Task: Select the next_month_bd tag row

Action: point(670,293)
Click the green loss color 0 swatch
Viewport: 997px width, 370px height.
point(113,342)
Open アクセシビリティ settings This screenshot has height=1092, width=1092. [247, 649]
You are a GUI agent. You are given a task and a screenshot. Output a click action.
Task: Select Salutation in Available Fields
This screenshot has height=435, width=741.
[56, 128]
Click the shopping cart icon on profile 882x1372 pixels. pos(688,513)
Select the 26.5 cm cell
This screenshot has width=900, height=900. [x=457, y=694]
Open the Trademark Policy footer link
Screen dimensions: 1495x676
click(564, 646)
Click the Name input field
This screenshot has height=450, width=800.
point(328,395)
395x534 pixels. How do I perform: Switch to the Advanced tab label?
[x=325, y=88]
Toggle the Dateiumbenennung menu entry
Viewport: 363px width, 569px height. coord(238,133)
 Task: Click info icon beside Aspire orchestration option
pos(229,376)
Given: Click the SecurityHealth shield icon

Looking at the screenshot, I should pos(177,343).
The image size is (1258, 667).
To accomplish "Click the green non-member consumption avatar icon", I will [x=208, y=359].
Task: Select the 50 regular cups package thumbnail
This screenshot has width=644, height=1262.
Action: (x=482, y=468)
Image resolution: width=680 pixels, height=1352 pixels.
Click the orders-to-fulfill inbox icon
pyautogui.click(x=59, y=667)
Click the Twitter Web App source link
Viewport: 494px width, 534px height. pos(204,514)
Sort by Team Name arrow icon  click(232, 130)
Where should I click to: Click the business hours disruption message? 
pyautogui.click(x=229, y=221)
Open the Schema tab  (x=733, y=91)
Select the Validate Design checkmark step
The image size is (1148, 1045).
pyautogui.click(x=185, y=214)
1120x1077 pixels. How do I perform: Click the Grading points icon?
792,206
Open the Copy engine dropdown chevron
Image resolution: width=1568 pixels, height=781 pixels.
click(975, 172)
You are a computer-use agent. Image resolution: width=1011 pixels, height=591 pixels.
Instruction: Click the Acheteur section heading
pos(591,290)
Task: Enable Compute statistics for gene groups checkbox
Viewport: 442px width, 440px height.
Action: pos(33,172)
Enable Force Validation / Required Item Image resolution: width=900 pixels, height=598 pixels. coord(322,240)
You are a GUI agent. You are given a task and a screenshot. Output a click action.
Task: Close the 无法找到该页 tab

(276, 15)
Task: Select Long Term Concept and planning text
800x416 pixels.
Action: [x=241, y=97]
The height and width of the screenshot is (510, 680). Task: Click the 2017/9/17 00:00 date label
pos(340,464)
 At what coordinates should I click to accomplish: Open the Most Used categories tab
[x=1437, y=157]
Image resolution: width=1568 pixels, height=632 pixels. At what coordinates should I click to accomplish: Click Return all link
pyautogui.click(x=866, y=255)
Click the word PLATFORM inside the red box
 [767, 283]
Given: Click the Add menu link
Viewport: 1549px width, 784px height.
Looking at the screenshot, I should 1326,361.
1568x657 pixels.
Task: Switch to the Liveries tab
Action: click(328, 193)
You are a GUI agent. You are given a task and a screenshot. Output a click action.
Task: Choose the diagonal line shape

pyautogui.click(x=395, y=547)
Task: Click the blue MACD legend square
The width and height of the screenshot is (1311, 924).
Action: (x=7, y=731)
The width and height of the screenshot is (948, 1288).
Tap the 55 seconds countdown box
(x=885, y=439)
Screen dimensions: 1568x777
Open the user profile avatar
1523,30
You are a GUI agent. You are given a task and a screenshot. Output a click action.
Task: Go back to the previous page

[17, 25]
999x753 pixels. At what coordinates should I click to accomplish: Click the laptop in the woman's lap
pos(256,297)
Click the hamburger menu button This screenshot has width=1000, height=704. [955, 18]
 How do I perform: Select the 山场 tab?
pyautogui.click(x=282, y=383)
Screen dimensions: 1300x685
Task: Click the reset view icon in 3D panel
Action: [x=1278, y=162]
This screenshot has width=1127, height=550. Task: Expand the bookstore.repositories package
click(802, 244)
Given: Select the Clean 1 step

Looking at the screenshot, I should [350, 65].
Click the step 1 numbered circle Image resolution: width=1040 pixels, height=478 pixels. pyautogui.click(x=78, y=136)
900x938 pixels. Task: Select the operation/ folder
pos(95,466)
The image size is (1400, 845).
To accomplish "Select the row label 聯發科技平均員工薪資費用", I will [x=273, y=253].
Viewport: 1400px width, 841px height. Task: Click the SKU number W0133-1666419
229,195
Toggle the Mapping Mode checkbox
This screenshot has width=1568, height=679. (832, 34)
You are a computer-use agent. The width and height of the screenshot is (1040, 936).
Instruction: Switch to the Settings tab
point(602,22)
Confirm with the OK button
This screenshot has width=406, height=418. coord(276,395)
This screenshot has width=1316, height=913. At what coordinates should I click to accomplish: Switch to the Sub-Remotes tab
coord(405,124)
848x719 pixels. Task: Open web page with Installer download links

◆ Exercise goal: Check each line above for the string "Enable" and show the ones that have it.

◆ Response for this exercise:
Task: Enable Compute statistics for gene groups checkbox
Enable Force Validation / Required Item Image resolution: width=900 pixels, height=598 pixels. coord(322,240)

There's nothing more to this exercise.